Hello! I would want to compute the training accuracy of my neural network, but I want it to be IOU. I found something on the internet but mostly are for binary classification only, can anyone help me?

by the way this is my script so far:

def display_segmentation():

  model = ESNet(classes=6)
  path = F"/content/drive/MyDrive/Thesis_QuilangCastillano/Models/ESNET_5250.37-checkpoint.pt"  
  checkpoint = torch.load(path)
  model.load_state_dict(checkpoint['state_dict'])

  total = 0
  correct = 0

  torch.set_printoptions(edgeitems=128)

  with torch.no_grad():
    model.eval()
    for i in tqdm(range(1)):
      net_out = model(img[100].view(-1, 3, 384, 512))
      segmentation_label = torch.argmax(net_out.squeeze(), dim= 0)
      segmented_image = decode_segmap(segmentation_label)

     
      label = np.unique(segmentation_label)
      groundtruth = np.unique(mask[100])


      alpha = 0.3 # how much transparency to apply
      beta = 1 - alpha # alpha + beta should equal 1
      gamma = 0 # scalar added to each sum

      image = np.array(img[100].view(384, 512, 3))
      prediction = cv2.addWeighted(segmented_image, alpha, image, beta, gamma, image,  dtype=cv2.CV_64F)
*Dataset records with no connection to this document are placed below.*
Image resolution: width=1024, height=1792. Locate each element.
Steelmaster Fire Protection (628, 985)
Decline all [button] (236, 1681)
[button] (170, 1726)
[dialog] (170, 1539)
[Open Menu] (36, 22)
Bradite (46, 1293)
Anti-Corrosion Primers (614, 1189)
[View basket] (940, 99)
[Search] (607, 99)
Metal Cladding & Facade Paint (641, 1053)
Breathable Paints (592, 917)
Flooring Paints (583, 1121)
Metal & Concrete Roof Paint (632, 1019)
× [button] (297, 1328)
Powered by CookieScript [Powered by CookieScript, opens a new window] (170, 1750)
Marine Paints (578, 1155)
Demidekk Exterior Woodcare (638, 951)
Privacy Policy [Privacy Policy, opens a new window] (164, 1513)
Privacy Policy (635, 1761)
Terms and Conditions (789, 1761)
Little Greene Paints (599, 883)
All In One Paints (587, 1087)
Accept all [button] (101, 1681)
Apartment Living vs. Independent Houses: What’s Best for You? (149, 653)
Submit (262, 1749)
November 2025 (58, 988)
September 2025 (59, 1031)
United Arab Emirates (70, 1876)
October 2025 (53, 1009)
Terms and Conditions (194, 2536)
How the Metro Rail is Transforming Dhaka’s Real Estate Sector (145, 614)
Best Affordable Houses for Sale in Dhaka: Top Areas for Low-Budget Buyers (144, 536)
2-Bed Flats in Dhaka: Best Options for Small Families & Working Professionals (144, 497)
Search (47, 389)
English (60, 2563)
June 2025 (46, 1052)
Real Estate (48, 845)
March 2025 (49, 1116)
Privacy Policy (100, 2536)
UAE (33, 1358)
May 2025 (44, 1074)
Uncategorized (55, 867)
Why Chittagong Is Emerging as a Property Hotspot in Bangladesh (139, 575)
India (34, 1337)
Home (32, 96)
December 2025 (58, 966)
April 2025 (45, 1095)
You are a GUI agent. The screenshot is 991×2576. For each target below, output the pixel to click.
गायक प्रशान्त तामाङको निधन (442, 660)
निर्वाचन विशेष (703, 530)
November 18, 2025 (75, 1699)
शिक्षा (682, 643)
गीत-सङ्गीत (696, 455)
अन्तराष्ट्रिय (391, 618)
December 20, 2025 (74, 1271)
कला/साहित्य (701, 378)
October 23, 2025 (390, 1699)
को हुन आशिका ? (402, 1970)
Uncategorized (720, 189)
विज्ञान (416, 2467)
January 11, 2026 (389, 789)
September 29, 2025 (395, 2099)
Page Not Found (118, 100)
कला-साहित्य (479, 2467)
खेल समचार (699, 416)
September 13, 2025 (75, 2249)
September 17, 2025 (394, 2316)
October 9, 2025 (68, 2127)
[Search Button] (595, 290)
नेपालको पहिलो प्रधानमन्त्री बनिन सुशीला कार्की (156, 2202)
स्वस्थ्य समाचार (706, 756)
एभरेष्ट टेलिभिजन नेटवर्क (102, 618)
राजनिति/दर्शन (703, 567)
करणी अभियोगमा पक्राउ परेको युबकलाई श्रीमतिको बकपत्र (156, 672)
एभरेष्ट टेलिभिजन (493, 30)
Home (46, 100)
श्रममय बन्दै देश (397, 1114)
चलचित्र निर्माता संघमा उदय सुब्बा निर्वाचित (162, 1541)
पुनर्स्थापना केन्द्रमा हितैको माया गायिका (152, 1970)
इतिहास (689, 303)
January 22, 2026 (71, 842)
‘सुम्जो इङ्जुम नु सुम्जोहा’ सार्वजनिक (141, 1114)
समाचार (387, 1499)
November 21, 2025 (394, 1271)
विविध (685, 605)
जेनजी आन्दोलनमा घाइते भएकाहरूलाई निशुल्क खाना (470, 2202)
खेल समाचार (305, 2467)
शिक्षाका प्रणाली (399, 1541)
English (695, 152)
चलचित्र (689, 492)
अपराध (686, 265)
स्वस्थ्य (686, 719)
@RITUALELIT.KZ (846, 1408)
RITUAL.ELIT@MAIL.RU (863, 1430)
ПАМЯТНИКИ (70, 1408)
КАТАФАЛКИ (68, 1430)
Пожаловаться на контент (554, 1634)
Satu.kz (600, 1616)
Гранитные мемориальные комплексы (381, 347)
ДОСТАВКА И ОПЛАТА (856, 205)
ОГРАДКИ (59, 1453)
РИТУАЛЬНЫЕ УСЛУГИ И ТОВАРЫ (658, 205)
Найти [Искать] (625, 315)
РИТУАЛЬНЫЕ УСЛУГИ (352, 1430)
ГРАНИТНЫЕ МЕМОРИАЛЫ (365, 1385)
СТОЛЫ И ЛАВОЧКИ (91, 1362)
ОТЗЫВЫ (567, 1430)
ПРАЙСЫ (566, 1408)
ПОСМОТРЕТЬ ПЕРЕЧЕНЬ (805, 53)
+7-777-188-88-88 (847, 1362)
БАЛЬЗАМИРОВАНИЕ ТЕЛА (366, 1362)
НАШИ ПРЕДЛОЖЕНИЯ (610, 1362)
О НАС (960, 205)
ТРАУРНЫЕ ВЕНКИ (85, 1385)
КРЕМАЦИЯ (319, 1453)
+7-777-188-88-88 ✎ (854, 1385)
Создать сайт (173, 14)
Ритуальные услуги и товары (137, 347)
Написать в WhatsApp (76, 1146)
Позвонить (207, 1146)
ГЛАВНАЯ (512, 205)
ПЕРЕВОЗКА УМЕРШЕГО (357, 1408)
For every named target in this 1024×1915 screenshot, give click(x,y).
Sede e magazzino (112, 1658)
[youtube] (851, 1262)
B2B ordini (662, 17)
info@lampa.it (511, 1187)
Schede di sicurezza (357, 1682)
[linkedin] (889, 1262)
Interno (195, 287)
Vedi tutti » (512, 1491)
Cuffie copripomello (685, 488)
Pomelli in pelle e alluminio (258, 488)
      Sub = f"Prediction: {label}, Groundtruth: {groundtruth}"

      plt.imshow(prediction)
      plt.title(Sub)
      plt.show()
   

  
display_segmentation()

this script outputs this one:


the groundtruth array contains the class number of what class should be present in an image, the prediction array contains the class number of what the neural net thinks the image is composed of

I would recommend you don’t start from vanilla PyTorch as there are multiple decent libraries built on top of it that simplify building models.
You could try lightning bolts for baseline model architecture + training procedure (you just need to replace the provided dataset with your own. For IoU implementation you can use torchmetrics.